From approximately 07:43 to 09:09 UTC on Tuesday, July 28, 2020 clients were unable to access line items and insertion orders via the Order Home dashboard.
During the incident window, customers could not load line items and insertion orders via Order Home dashboard as they encountered a "Gateway Timeout" error.
2020-07-28 07:43: Incident started
2020-07-28 08:26: Incident escalated to on-call engineer
2020-07-28 09:09: Incident resolved
A backend process that reads line item / insertion order IDs from a queue and updates their status stopped processing, causing the queue to grow exponentially until it reached its maximum capacity. After several hours of attempting to process at maximum capacity, the resource load caused our caching mechanisms to fail and the system stopped responding to user requests.

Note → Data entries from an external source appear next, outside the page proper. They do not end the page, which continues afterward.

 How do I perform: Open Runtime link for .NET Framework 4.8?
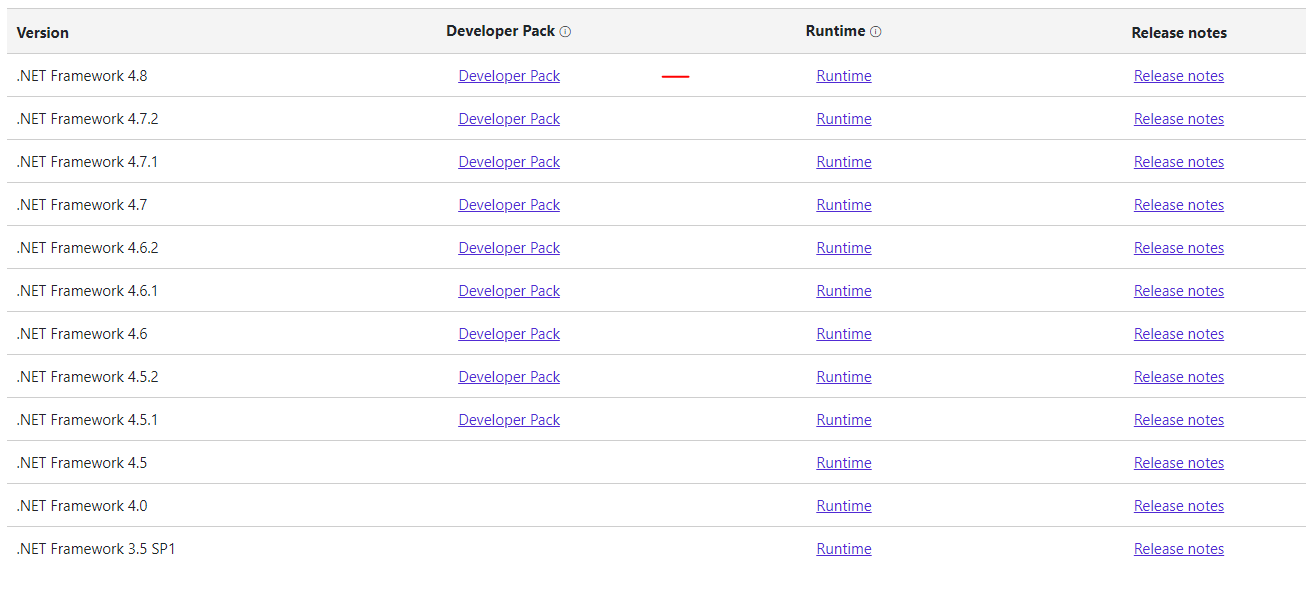coord(843,76)
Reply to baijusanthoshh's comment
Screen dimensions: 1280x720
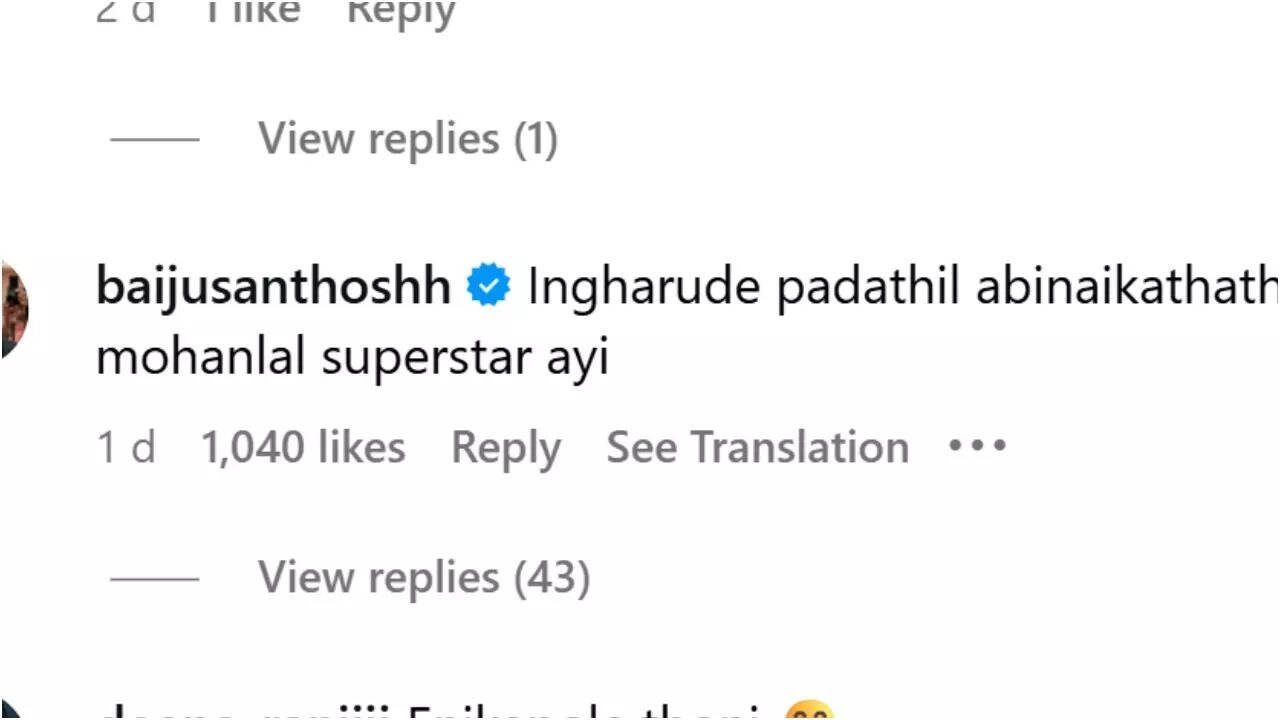506,449
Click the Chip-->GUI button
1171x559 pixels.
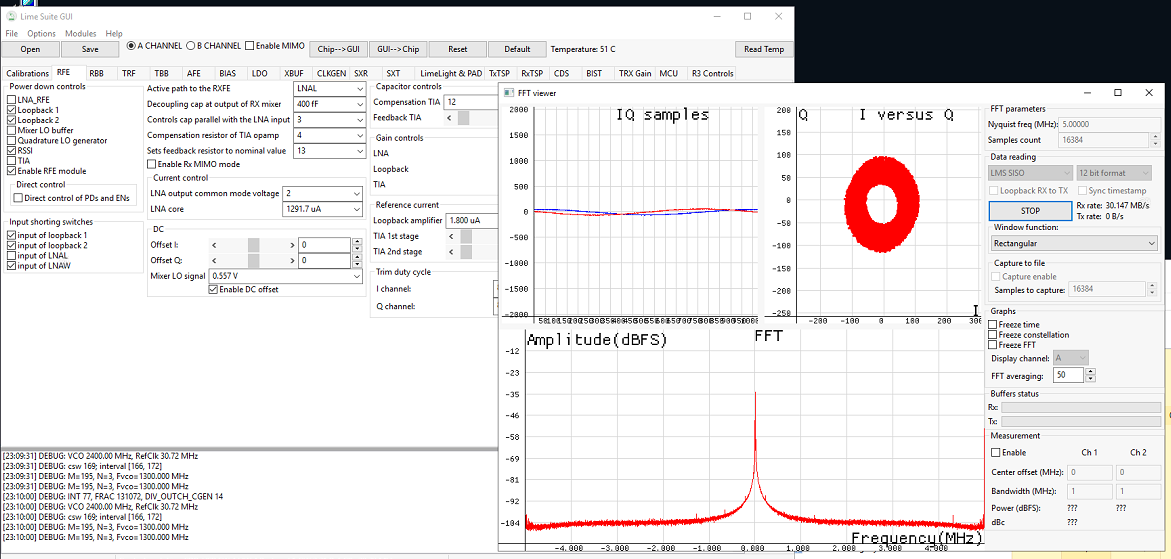337,49
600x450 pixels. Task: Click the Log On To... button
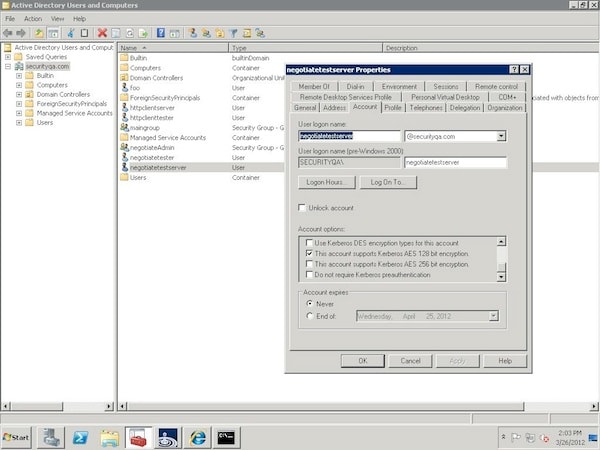[x=386, y=182]
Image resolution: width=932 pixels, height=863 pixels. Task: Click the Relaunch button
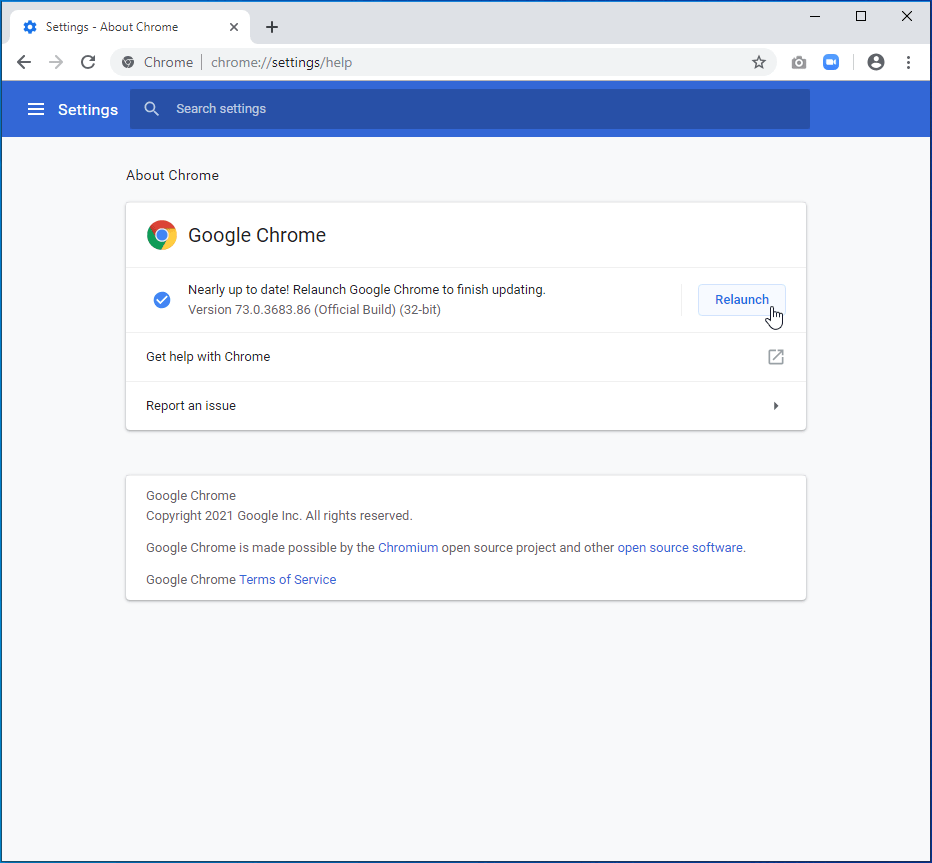click(741, 299)
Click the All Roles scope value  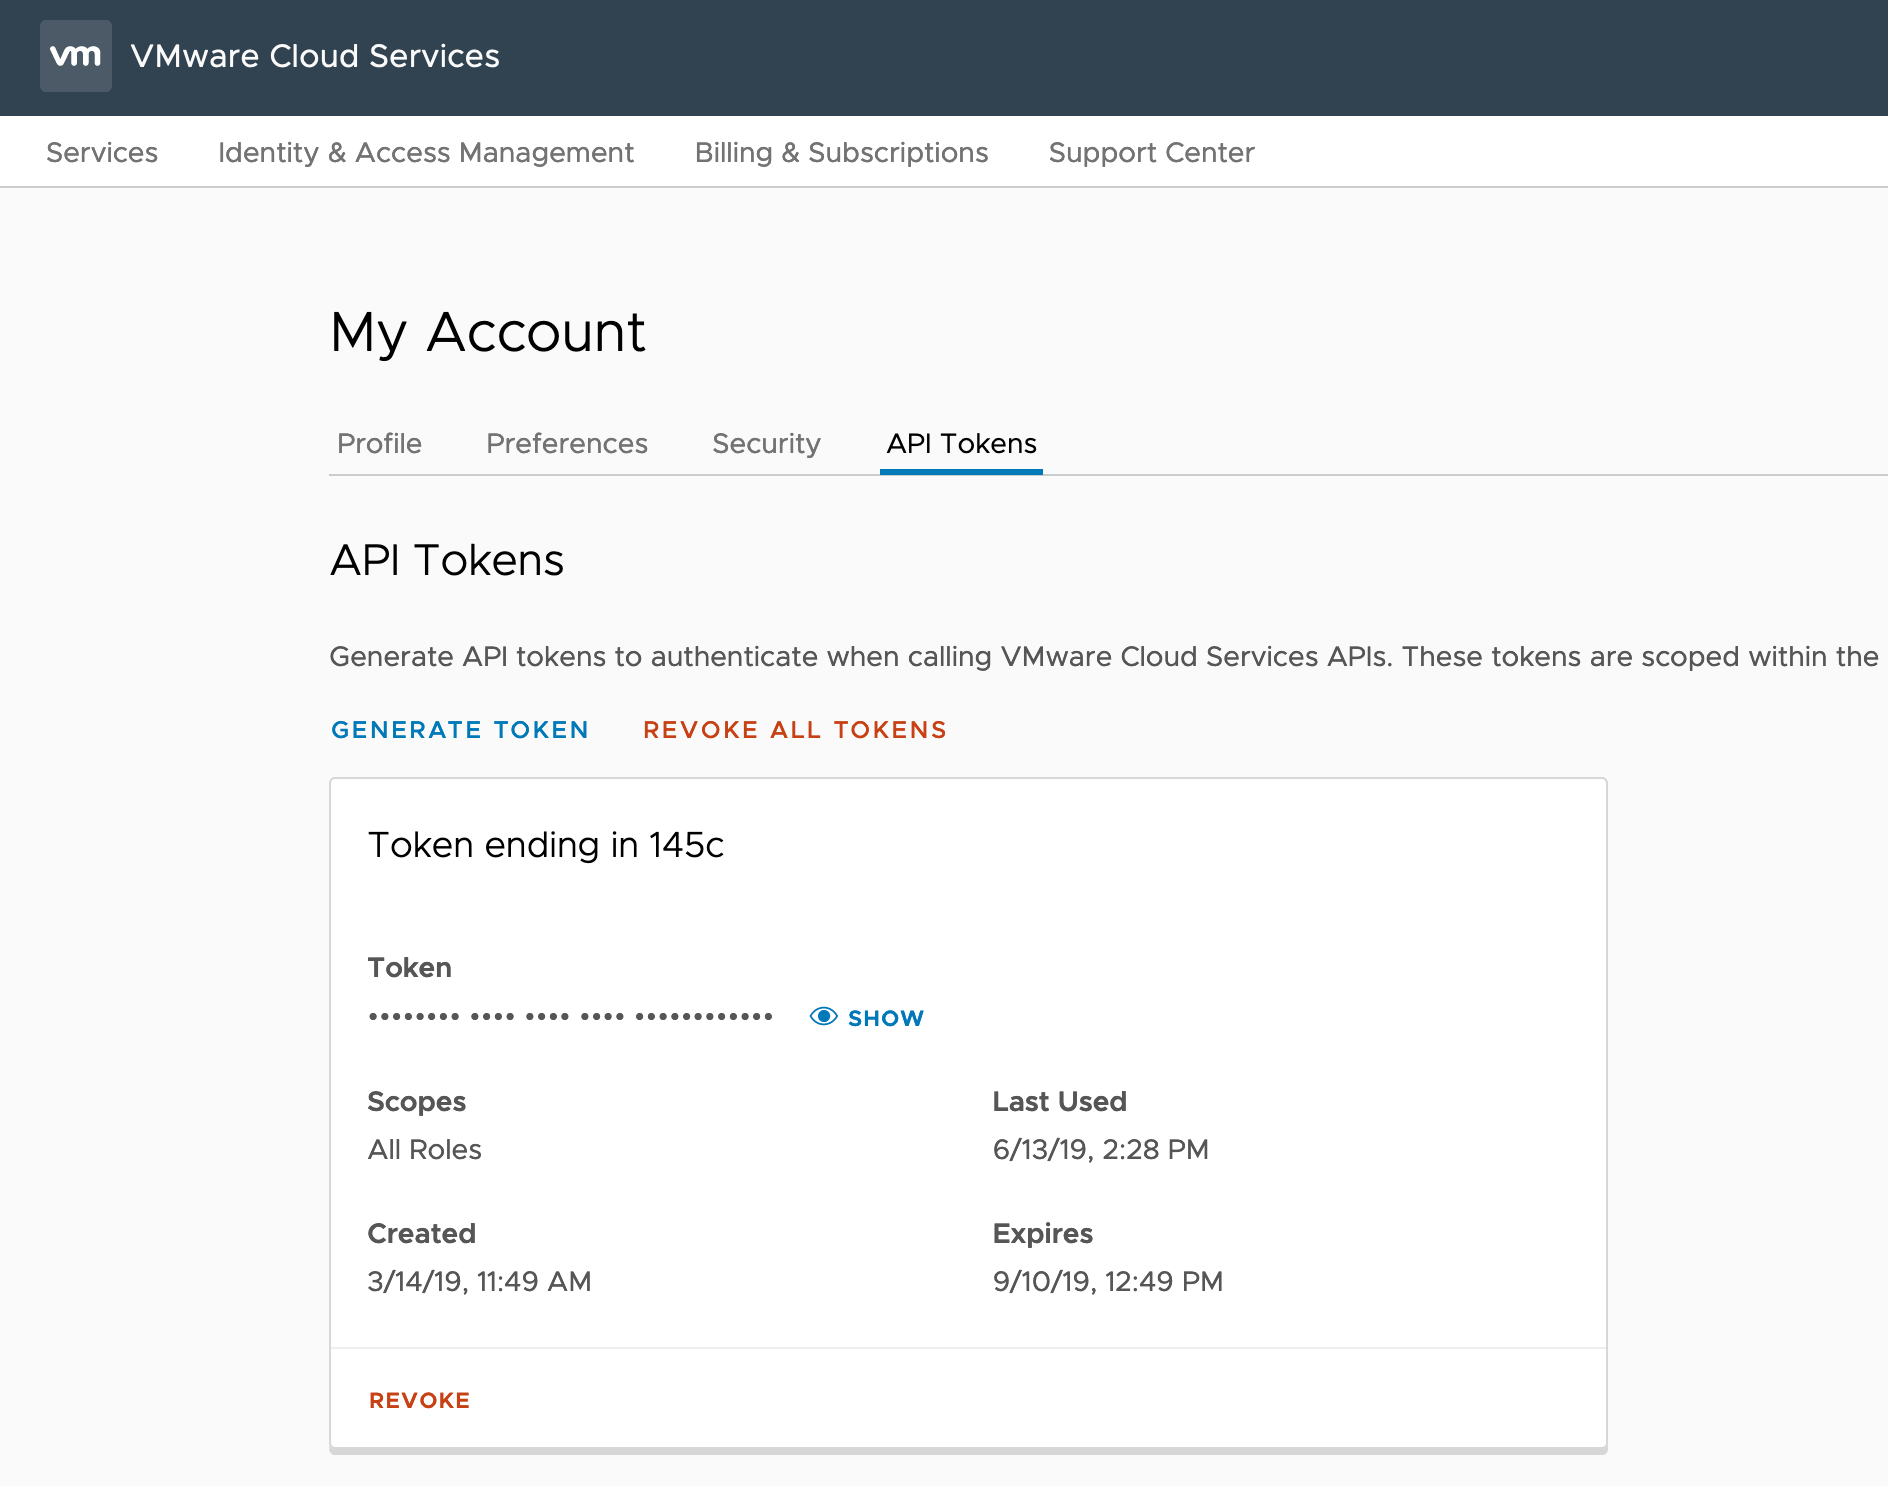tap(425, 1149)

Our engineers resolved the issue by swapping the production environment over to the backup database cluster. The primary database cluster was afterwards restarted and, after re-indexing, we were able to conclude that the issue was resolved.
The incident has been fully resolved. We apologize for the inconvenience this issue may have caused, and thank you for your continued support.
We have patched the issue and are monitoring our systems closely. We will provide an update as soon as the issue has been fully resolved.
We are currently investigating the following issue:
We will provide an update as soon as more information is available. Thank you for your patience.